Task to complete:
Copy the data below, putting "desktop automation agent" wherever "computer-use agent" appears and keeping everything else the same.

Given data:
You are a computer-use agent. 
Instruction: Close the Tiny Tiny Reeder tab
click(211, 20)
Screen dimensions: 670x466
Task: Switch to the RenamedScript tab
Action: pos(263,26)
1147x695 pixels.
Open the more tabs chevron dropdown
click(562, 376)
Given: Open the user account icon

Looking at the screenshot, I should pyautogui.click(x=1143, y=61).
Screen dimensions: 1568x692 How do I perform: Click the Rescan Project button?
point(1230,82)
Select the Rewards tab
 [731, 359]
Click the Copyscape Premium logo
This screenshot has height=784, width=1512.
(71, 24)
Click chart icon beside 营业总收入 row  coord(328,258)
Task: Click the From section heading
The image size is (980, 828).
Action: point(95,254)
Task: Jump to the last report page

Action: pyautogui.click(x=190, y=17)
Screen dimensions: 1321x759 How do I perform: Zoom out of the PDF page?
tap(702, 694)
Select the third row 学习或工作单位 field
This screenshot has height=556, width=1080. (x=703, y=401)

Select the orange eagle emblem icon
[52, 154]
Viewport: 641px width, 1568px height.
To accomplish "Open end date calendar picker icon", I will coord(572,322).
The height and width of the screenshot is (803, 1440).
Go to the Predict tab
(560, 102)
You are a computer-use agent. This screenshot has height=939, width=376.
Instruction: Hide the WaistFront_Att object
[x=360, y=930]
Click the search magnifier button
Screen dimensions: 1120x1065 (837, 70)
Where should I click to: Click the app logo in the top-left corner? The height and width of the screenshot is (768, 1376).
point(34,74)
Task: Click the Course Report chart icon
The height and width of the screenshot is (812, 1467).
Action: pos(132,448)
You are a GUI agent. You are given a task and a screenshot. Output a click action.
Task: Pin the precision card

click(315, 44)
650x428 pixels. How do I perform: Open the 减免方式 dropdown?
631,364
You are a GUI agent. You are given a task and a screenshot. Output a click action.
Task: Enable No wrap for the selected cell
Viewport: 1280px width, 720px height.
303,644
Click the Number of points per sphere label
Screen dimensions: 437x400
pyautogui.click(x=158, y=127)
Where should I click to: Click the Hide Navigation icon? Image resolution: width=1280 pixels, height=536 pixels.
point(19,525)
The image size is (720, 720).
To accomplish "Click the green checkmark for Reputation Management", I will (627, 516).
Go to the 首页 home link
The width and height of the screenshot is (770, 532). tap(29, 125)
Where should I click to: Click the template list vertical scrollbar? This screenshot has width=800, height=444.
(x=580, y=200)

Solution to the problem:
You are a desktop automation agent. 
Instruction: Close the Tiny Tiny Reeder tab
click(211, 20)
Screen dimensions: 670x466
Task: Switch to the RenamedScript tab
Action: pos(263,26)
1147x695 pixels.
Open the more tabs chevron dropdown
click(562, 376)
Given: Open the user account icon

Looking at the screenshot, I should pyautogui.click(x=1143, y=61).
Screen dimensions: 1568x692 How do I perform: Click the Rescan Project button?
point(1230,82)
Select the Rewards tab
 [731, 359]
Click the Copyscape Premium logo
This screenshot has height=784, width=1512.
(71, 24)
Click chart icon beside 营业总收入 row  coord(328,258)
Task: Click the From section heading
The image size is (980, 828).
Action: point(95,254)
Task: Jump to the last report page

Action: pyautogui.click(x=190, y=17)
Screen dimensions: 1321x759 How do I perform: Zoom out of the PDF page?
tap(702, 694)
Select the third row 学习或工作单位 field
This screenshot has height=556, width=1080. (x=703, y=401)

Select the orange eagle emblem icon
[52, 154]
Viewport: 641px width, 1568px height.
To accomplish "Open end date calendar picker icon", I will coord(572,322).
The height and width of the screenshot is (803, 1440).
Go to the Predict tab
(560, 102)
You are a desktop automation agent. This screenshot has height=939, width=376.
Instruction: Hide the WaistFront_Att object
[x=360, y=930]
Click the search magnifier button
Screen dimensions: 1120x1065 (837, 70)
Where should I click to: Click the app logo in the top-left corner? The height and width of the screenshot is (768, 1376).
point(34,74)
Task: Click the Course Report chart icon
The height and width of the screenshot is (812, 1467).
Action: pos(132,448)
You are a GUI agent. You are given a task and a screenshot. Output a click action.
Task: Pin the precision card

click(315, 44)
650x428 pixels. How do I perform: Open the 减免方式 dropdown?
631,364
You are a GUI agent. You are given a task and a screenshot. Output a click action.
Task: Enable No wrap for the selected cell
Viewport: 1280px width, 720px height.
303,644
Click the Number of points per sphere label
Screen dimensions: 437x400
pyautogui.click(x=158, y=127)
Where should I click to: Click the Hide Navigation icon? Image resolution: width=1280 pixels, height=536 pixels.
point(19,525)
The image size is (720, 720).
To accomplish "Click the green checkmark for Reputation Management", I will (627, 516).
Go to the 首页 home link
The width and height of the screenshot is (770, 532). tap(29, 125)
Where should I click to: Click the template list vertical scrollbar? This screenshot has width=800, height=444.
(x=580, y=200)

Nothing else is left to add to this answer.